# How to find SMPS's Wattage and Power Rating?



## Techn0crat (May 29, 2009)

I have a year old PC with Circle Cosmo cabinet.Now I want to buy new HDD and want to add some fans.But the SMPS which came with cabinet has nothing on it except a barcode.How can I find it's Wattage and Power Rating?


----------



## Techn0crat (Jun 7, 2009)

Please help me.I can't even open it.It's still in warrenty


----------



## pimpom (Jun 7, 2009)

Have you looked at other sides of the SMPS box?
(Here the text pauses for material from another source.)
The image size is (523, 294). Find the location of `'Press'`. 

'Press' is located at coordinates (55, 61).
Even if you could open the box, it wouldn't tell you anything about its power rating unless it's written on the inside, which is highly unlikely.
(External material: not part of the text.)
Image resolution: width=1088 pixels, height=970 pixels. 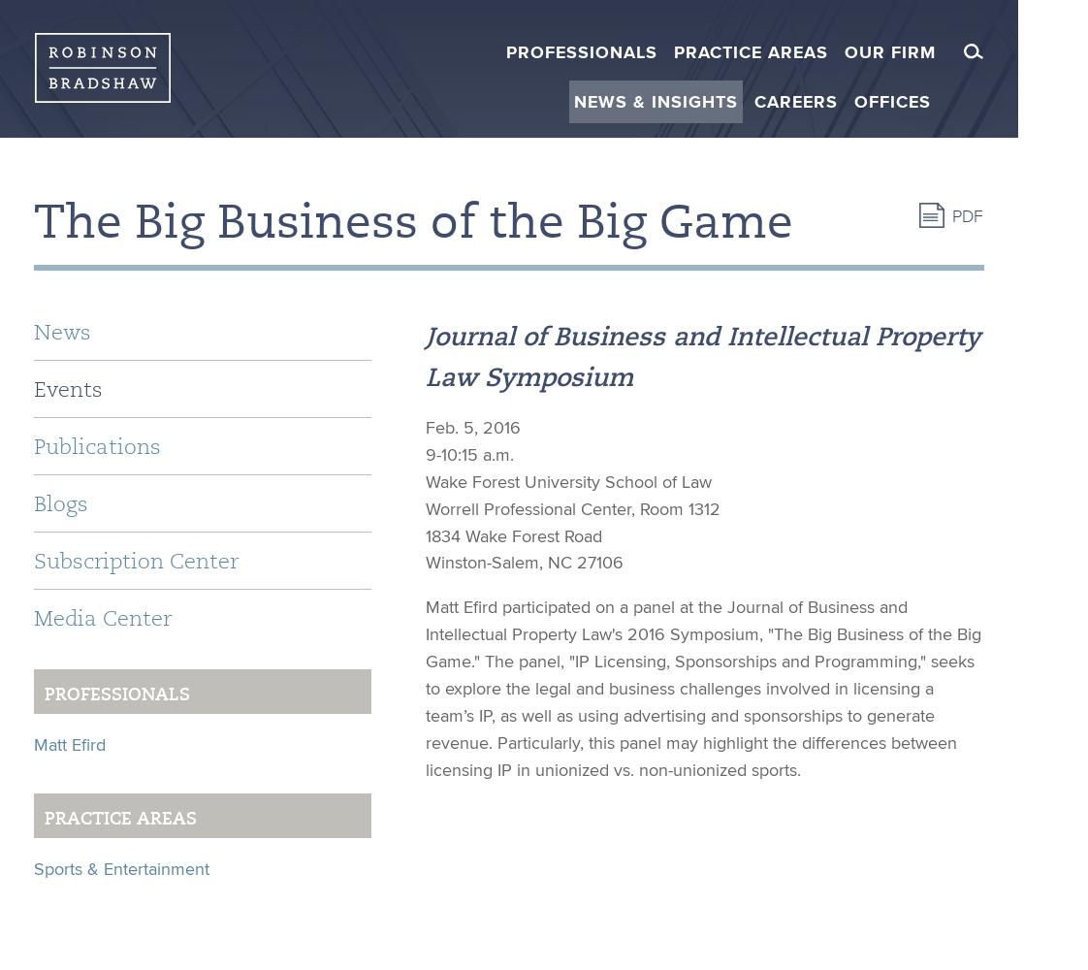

Anyway, hard disks don't use a lot of power (around 10W) and fans use even less (~3W). So, unless your SMPS was just marginally enough to start with, adding a HDD and a fan should not be a problem.

If you described your configuration, it might give us an idea of what the electrical load is like at present.


----------



## Techn0crat (Jun 13, 2009)

Yes,I have looked around the SMPS box but nothings there
My configuration is:
CPU:Intel C2D E8550 (2.33 GHz)
MoBo:Intel DG33FB
RAM:Transcend 2GB 667 MHz
Sony DVD writer
and WD Cavier 250 GB HDD along with 1 front and 2 rear fans.


----------